■ Exercise objective ■
Return the items below word for word, from the first line through the line containing "Action: click(x=133, y=50)", including that line.

■ Stored rows ■
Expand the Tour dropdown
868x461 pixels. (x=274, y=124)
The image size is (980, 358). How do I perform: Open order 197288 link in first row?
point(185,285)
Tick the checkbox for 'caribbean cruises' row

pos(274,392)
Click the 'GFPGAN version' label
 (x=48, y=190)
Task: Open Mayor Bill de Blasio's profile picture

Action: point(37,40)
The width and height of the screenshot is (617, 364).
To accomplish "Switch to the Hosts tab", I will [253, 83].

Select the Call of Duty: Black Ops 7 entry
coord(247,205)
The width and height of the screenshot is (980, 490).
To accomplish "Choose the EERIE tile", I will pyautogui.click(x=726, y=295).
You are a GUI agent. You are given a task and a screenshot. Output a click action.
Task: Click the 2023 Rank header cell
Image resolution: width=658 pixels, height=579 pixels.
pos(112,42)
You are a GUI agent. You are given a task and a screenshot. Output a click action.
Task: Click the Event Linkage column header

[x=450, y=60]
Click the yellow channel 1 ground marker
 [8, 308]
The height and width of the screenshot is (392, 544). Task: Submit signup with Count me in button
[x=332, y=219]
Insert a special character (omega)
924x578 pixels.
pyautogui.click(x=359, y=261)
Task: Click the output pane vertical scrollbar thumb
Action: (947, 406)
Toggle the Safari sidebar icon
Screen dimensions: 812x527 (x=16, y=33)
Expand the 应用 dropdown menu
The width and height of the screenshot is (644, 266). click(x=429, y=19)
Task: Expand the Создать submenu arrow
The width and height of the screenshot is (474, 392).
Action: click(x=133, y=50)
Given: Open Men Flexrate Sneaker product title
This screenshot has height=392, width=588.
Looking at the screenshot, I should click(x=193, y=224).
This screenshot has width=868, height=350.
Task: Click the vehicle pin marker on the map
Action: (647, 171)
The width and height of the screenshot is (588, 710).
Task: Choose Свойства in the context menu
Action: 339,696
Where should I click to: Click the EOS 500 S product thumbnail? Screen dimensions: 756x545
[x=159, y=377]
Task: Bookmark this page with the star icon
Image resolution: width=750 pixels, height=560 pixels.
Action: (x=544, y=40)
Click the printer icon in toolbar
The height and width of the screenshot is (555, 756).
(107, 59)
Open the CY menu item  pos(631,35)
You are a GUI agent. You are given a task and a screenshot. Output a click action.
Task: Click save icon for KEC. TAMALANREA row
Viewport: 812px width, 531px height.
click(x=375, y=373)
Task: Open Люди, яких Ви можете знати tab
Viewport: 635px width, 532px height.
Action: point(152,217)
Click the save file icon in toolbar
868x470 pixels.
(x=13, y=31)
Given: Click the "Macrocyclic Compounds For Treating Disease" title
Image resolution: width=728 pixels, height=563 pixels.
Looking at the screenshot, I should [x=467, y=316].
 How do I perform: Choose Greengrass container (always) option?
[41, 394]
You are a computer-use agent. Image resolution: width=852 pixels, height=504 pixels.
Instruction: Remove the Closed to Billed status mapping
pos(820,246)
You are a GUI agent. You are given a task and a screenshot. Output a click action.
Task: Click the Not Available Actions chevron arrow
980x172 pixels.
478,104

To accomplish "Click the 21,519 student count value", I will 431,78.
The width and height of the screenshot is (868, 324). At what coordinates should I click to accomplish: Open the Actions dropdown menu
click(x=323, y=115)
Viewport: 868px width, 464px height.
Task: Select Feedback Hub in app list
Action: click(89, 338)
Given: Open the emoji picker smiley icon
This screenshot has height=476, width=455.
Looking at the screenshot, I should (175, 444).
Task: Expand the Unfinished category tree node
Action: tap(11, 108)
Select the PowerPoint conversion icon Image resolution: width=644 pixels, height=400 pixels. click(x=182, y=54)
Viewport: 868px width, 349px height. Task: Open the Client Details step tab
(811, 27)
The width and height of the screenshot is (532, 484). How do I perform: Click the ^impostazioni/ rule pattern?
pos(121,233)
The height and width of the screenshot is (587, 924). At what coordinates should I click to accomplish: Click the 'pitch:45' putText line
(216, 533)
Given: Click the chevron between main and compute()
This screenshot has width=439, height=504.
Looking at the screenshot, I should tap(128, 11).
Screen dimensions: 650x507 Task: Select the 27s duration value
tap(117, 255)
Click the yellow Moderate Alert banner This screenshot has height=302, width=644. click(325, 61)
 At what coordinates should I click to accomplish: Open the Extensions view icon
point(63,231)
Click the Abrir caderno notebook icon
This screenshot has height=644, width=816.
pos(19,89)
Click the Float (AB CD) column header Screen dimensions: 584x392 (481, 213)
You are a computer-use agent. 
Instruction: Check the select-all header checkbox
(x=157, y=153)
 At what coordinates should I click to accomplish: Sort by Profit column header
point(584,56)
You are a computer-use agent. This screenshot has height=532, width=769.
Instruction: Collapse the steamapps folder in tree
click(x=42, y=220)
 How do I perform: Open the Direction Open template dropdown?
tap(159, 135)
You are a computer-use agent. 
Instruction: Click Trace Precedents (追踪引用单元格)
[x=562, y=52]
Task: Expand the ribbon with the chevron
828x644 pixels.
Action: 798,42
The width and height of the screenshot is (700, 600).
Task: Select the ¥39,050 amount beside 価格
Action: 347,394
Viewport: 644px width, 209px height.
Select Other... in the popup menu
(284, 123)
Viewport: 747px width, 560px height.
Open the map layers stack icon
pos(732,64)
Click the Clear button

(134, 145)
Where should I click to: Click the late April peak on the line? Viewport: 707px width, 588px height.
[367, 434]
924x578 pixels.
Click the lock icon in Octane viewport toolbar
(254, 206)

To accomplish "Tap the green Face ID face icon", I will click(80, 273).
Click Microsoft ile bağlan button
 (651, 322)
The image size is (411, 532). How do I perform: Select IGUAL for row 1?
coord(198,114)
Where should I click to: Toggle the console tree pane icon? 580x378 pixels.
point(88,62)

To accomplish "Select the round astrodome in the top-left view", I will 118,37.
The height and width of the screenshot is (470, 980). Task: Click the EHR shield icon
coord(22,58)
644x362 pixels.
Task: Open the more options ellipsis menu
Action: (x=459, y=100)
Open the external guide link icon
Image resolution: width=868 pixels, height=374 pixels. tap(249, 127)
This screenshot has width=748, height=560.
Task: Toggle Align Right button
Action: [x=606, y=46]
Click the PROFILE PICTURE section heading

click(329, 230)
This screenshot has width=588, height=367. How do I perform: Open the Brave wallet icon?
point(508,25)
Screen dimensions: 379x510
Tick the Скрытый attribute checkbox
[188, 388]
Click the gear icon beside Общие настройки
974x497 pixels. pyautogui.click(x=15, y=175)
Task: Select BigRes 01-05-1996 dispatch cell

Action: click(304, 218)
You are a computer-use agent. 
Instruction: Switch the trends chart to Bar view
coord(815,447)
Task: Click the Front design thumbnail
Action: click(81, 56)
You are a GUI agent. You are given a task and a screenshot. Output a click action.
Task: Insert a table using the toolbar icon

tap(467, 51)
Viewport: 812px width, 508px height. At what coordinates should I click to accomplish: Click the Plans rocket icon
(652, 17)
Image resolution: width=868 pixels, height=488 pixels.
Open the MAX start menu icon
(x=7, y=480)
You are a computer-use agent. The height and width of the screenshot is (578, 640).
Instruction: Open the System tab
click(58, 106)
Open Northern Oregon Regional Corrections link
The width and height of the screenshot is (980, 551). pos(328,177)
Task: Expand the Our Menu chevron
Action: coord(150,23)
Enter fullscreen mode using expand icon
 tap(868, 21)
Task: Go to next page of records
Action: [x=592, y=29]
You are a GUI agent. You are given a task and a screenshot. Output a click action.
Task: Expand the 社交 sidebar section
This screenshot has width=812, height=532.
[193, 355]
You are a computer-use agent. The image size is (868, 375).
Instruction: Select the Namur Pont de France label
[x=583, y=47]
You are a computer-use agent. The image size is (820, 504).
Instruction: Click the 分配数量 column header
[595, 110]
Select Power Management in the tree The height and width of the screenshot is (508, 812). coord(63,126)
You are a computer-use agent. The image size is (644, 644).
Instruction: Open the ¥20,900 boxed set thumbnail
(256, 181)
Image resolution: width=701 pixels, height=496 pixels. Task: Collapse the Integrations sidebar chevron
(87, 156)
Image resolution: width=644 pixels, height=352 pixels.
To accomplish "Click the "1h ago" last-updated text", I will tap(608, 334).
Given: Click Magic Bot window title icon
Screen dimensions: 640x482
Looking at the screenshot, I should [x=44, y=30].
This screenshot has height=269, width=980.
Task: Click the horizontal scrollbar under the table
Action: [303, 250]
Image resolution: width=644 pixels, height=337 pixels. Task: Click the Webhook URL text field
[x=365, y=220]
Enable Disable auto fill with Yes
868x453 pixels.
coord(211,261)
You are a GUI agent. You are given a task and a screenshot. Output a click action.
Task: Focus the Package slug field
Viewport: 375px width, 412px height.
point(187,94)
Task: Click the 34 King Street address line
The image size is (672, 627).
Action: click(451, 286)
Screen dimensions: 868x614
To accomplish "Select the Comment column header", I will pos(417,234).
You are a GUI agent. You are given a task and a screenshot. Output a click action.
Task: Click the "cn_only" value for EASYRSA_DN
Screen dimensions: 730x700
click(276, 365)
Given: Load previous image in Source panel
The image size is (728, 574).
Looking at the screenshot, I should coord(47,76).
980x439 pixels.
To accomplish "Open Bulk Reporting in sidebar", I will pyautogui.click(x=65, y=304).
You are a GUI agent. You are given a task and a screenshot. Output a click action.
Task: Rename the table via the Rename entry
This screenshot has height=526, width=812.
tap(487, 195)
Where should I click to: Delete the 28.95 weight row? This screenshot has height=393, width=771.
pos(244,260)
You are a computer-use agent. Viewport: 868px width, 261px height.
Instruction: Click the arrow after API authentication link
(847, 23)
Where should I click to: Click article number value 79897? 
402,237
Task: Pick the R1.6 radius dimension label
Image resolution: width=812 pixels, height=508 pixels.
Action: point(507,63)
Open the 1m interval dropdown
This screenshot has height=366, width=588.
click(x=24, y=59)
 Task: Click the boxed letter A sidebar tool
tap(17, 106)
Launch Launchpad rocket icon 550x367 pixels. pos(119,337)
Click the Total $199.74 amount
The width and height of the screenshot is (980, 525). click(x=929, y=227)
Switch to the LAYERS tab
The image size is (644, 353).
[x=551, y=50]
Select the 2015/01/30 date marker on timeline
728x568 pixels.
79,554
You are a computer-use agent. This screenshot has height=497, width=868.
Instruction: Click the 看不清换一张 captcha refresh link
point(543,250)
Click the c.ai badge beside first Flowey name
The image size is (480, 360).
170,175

■ Expected answer ■
Expand the Tour dropdown
868x461 pixels. (x=274, y=124)
The image size is (980, 358). How do I perform: Open order 197288 link in first row?
point(185,285)
Tick the checkbox for 'caribbean cruises' row

pos(274,392)
Click the 'GFPGAN version' label
 (x=48, y=190)
Task: Open Mayor Bill de Blasio's profile picture

Action: point(37,40)
The width and height of the screenshot is (617, 364).
To accomplish "Switch to the Hosts tab", I will [253, 83].

Select the Call of Duty: Black Ops 7 entry
coord(247,205)
The width and height of the screenshot is (980, 490).
To accomplish "Choose the EERIE tile", I will pyautogui.click(x=726, y=295).
You are a GUI agent. You are given a task and a screenshot. Output a click action.
Task: Click the 2023 Rank header cell
Image resolution: width=658 pixels, height=579 pixels.
pos(112,42)
You are a GUI agent. You are given a task and a screenshot. Output a click action.
Task: Click the Event Linkage column header

[x=450, y=60]
Click the yellow channel 1 ground marker
 [8, 308]
The height and width of the screenshot is (392, 544). Task: Submit signup with Count me in button
[x=332, y=219]
Insert a special character (omega)
924x578 pixels.
pyautogui.click(x=359, y=261)
Task: Click the output pane vertical scrollbar thumb
Action: (947, 406)
Toggle the Safari sidebar icon
Screen dimensions: 812x527 (x=16, y=33)
Expand the 应用 dropdown menu
The width and height of the screenshot is (644, 266). click(x=429, y=19)
Task: Expand the Создать submenu arrow
The width and height of the screenshot is (474, 392).
Action: click(x=133, y=50)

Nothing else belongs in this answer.